Americana Leadership College v Coll

Case

[2005] NSWSC 15

3 February 2005

No judgment structure available for this case.

CITATION:

Americana Leadership College v Coll [2005] NSWSC 15

HEARING DATE(S): 21/09/04
 
JUDGMENT DATE : 


3 February 2005

JURISDICTION:

Equity Division

JUDGMENT OF:

Barrett J

DECISION:

Short minutes to be brought in

CATCHWORDS:

EQUITY - equitable charge imposed by court - whether product of implied contract - whether affected by limitation period applicable to "quasi contract" - date from which interest should run on secured moneys

CASES CITED:

Americana Leadership College Pty Limited v Coll [2003] NSWSC 295
Giumelli v Giumelli (1999) 196 CLR 101
Johnson v The King [1904] AC 817

PARTIES:

Americana Leadership College Pty Limited - Plaintiff
Mary Annette Coll - Defendant

FILE NUMBER(S):

SC 5217/01

COUNSEL:

Mr M.R.J. Ellicott - Plaintiff
Mr S.Y. Reuben - Defendant

SOLICITORS:

John R. Quinn & Co - Plaintiff
Gary Cassim & Associates - Defendant

LOWER COURT JURISDICTION:

IN THE SUPREME COURT
OF NEW SOUTH WALES
EQUITY DIVISION

BARRETT J

THURSDAY, 3 FEBRUARY 2005

5217/01 – AMERICANA LEADERSHIP COLLEGE PTY LIMITED v MARY ANNETTE COLL

JUDGMENT

1 On 15 April 2003, I published reasons for conclusions that, first, the plaintiff had failed to make out any of its claims to be recognised as the owner of the Elizabeth Bay property of which the registered proprietors are the defendant and her former husband, Francisco Coll, who died on 15 December 1999; second, that the plaintiff was entitled to an equitable charge for strata levies, local government rates and water rates by the plaintiff in respect of the property together with interest and, third; that the defendant’s title to the property is charged with the payment of the sum payable by the defendant to the plaintiff, such sum to be determined by inquiry by a Master: see Americana Leadership College Pty Limited v Coll [2003] NSWSC 295.

2 Attempts were made by the parties to agree the sums concerned. Those attempts brought to light matters that the defendant later incorporated into new points of defence which, with leave, were filed on 7 May 2004. These raised issues of law on which I heard argument on 21 September 2004.

3 In paragraph 1 of the points of defence, the defendant admitted that the equitable charge secures amounts paid by the plaintiff for strata levies, local government rates and water rates since the death of Francisco Coll. The plaintiff sets out a quantification of those items ($23,976.13) and claims a set-off for the amount of agreed mesne profits ($13,650.00). These aspects of the points of defence call for no comment at this point. They do no more than to recognise the equitable charge, at least in respect of items arising after the death of Francisco Coll, and enter upon the territory of quantification which is for subsequent argument and determination.

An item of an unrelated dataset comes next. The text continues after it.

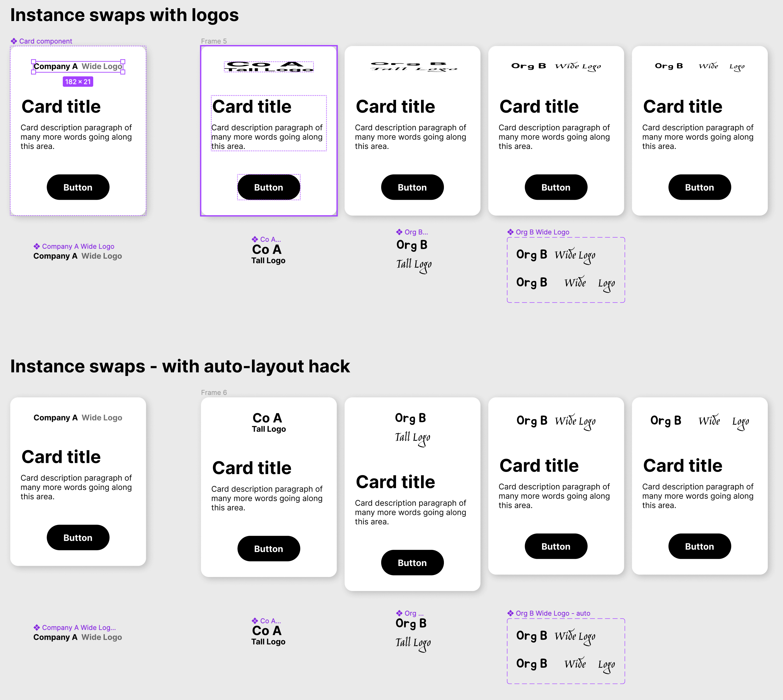Viewport: 783px width, 700px height.
Task: Click the Button in the Card component
Action: (x=78, y=187)
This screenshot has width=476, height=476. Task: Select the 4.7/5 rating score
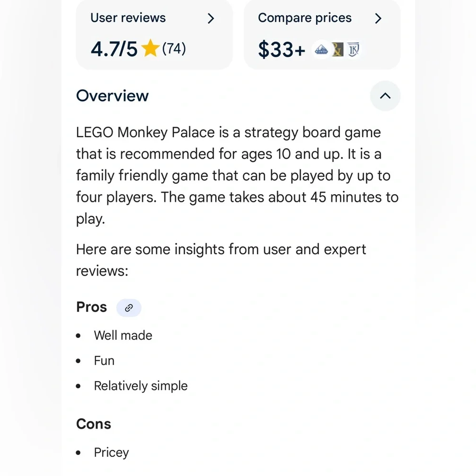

4 Paragraphs 2 and 3 of the points of defence deny the plaintiff’s entitlement to have secured by the equitable charge (and to enjoy the benefit of the equitable charge in respect of) any of the relevant outgoings paid by the plaintiff in respect of items arising before the death of Francisco Coll. This contention is advanced on two bases: first, that there was, while Francisco Coll lived, an agreement between him and the plaintiff that the plaintiff would have the benefit of possession of the property provided it paid the charges (paragraph 2); and, second, on the basis of laches (paragraph 3). I shall deal with these separately.

5 The contention in paragraph 2 is based on the proposition that the plaintiff can be protected by the equitable charge (to which I have already found it to be entitled) only in respect of moneys agreed (either expressly or by implication) to be paid to the plaintiff by the property owners (or, as the argument is put, by one of the joint tenants, being Francisco Coll). But this approach overlooks the foundation of the equitable charge as stated in my judgment. After identifying strata levies, local government rates and water rates as outgoings of the relevant kind (which I designated “the first category”), I said:

          “[84] There is a question whether the course of conduct involved in the making by the plaintiff of the payments in the first category justifies the imposition of a constructive trust or, as in Giumelli v Giumelli (1999) 196 CLR 101, some form of equitable charge in favour of the plaintiff in respect of first category sums expended by it.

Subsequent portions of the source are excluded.